I love detail and make a point of educating myself about my subjects, as I want them to be represented accurately. I think this knowledge helps inform the artwork. I hope to inspire appreciation of these creatures and the larger natural world, which is key to our well-being and offers us true solace. Conservation is one of the most enduring commitments we can make, and nature is just full of amazing patterns, connections, and mysteries that we continue to discover and explore.
My ideas for artwork often come from stories, myths, or poems. Some ideas are suggested by the animals and their characters – their spirit. I love studying art history and design movements, and I’m particularly drawn to Asian artwork, as well as the Victorian and Art Nouveau periods. I’m inspired by vintage illustrations of birds and other animals, and the artist-naturalists who pioneered exploration of the natural world.
My paintings begin as detailed pencil drawings that are transferred to watercolor paper, then shaded with permanent ink pens via stippling (tiny dots) or line work. I then add watercolor to add depth and define details.
I began working this way after illustrating craft activities for The Children’s Museum of Indianapolis, where I drew items that visitors could color, cut out, and assemble. During this time, I was also doing black and white darkroom photography and began tinting some of my photographs with specialized paints. I think these two different activities directly inspired me to develop my unique style of ink and watercolor painting, and the relatively clean and portable nature of watercolor was also appealing.

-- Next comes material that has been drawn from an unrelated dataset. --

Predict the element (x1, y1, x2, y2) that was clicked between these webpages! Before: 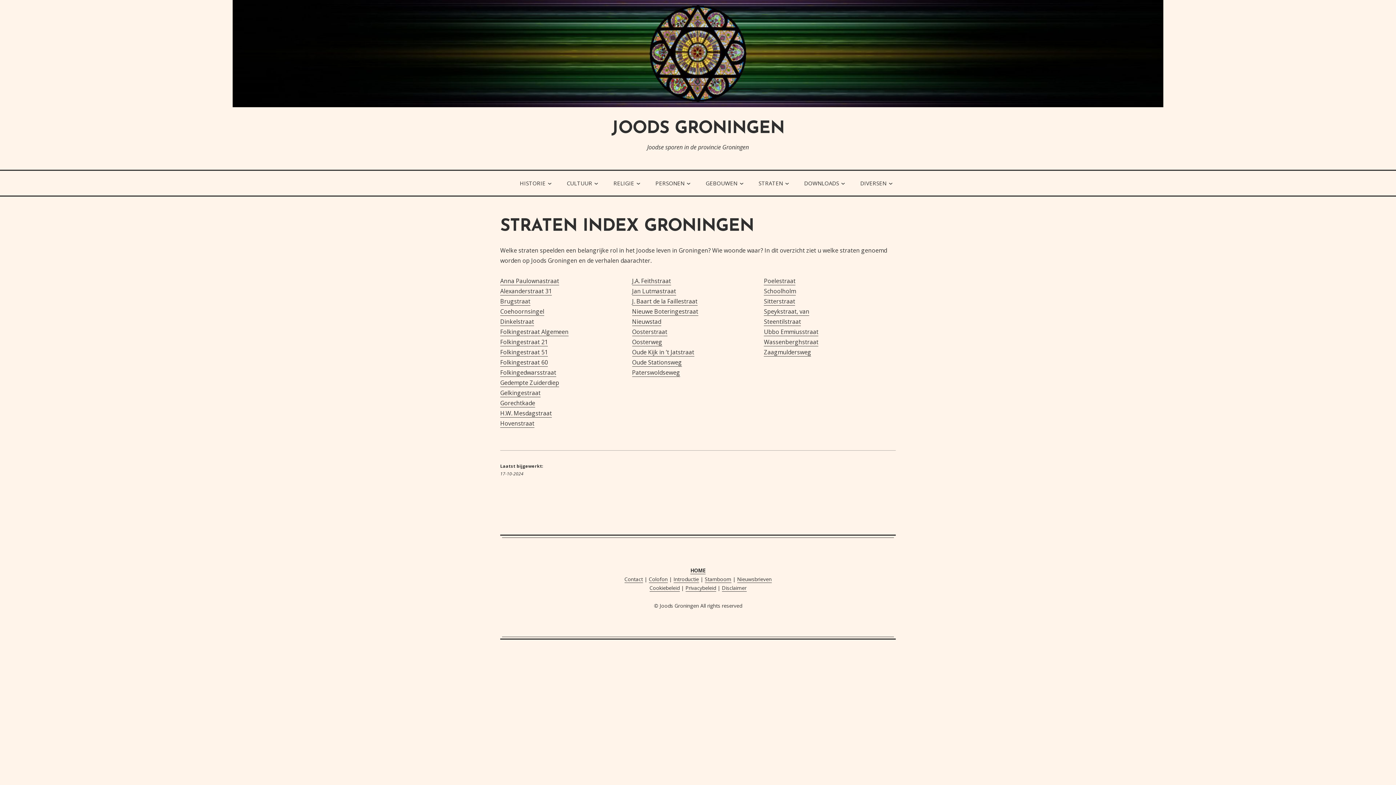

During the past few years, I’ve been learning intaglio and etching, which involves creating an image on plexiglass or copper plates using a stylus. This has involved working more with lines than with stippling, but I really enjoy the challenge of a different technique and medium. I take classes at the Indianapolis Art Center using their chemicals and presses, making small print editions that can be colored at home with watercolor.
While many of my paintings have custom frames, some paintings have vintage or antique frames that I’ve repaired and restored. In fact, many of my artworks are inspired by the frames themselves, which often suggest an idea or hint at a theme. Having worked in illustration, I find the frames can be their own directive, providing literal parameters in which to create. I do all of my own matting and framing, using archival boards and mounting materials to ensure the longevity of my work.